Great silver medal for bravery
It was worn on triangle ribbon which hung on the left chest.

Croatian citizens, which have been awarded with Great silver or Golden bravery medal had monthly allowance.
There was also Small silver medal and Bronze medal of Poglavnik Ante Pavelić for bravery which were massively awarded.
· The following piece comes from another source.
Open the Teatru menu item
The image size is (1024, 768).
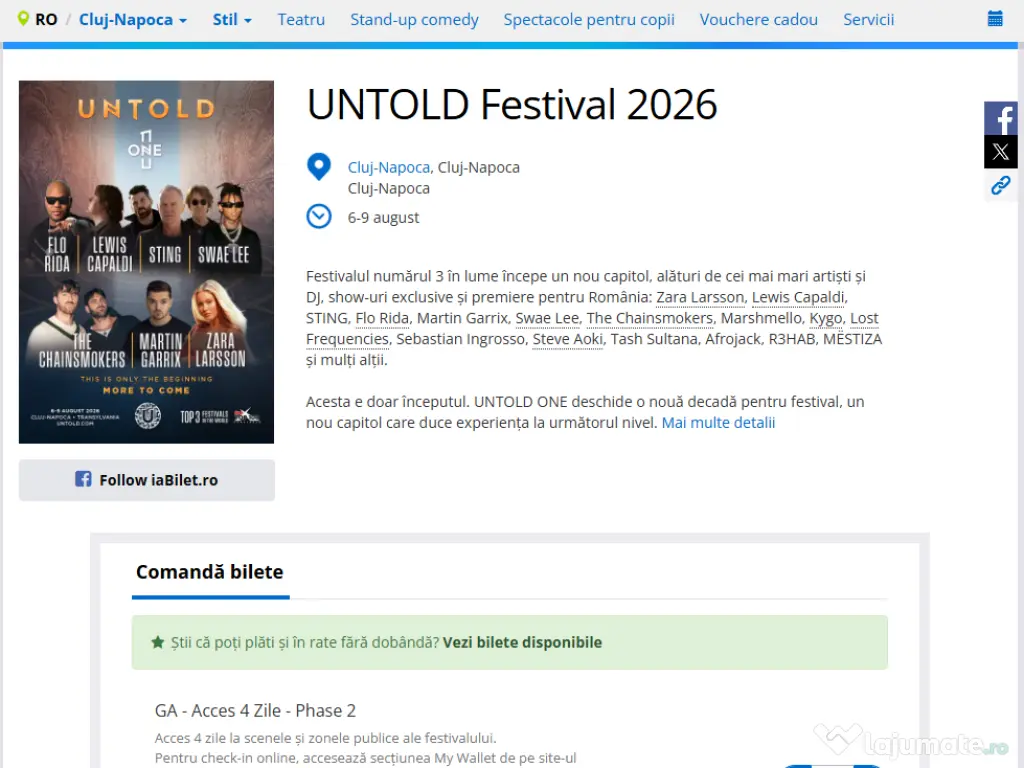tap(301, 19)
Creator of this medal is famous Croatian sculptor Ivo Kerdić.

==Recipients==

===Golden Medal for bravery===
Ten medals were awarded:
- Artillery Lance Sergeant Marijan Banovac
- Ustaša Captain Mijo Babić
- Ustaša Colonel Jure Francetić
- Infantry Major Juraj Bobinac
- Ustaša Major Krunoslav Devčić
- Air Force 2nd Lieutenant and ace Mato Dukovac
- Air Force Lieutenant Cvitan Galić
- General Eduard Bona-Bunić
- Kladanj Battalion
- 369th Croatian Reinforced Infantry Regiment

==Sources==
Hrvatska odlikovanja (mr. sc. Stjepan Adanić, general-bojnik Krešimir Kašpar, prof. Boris Prister, prof. Ivan Ružić)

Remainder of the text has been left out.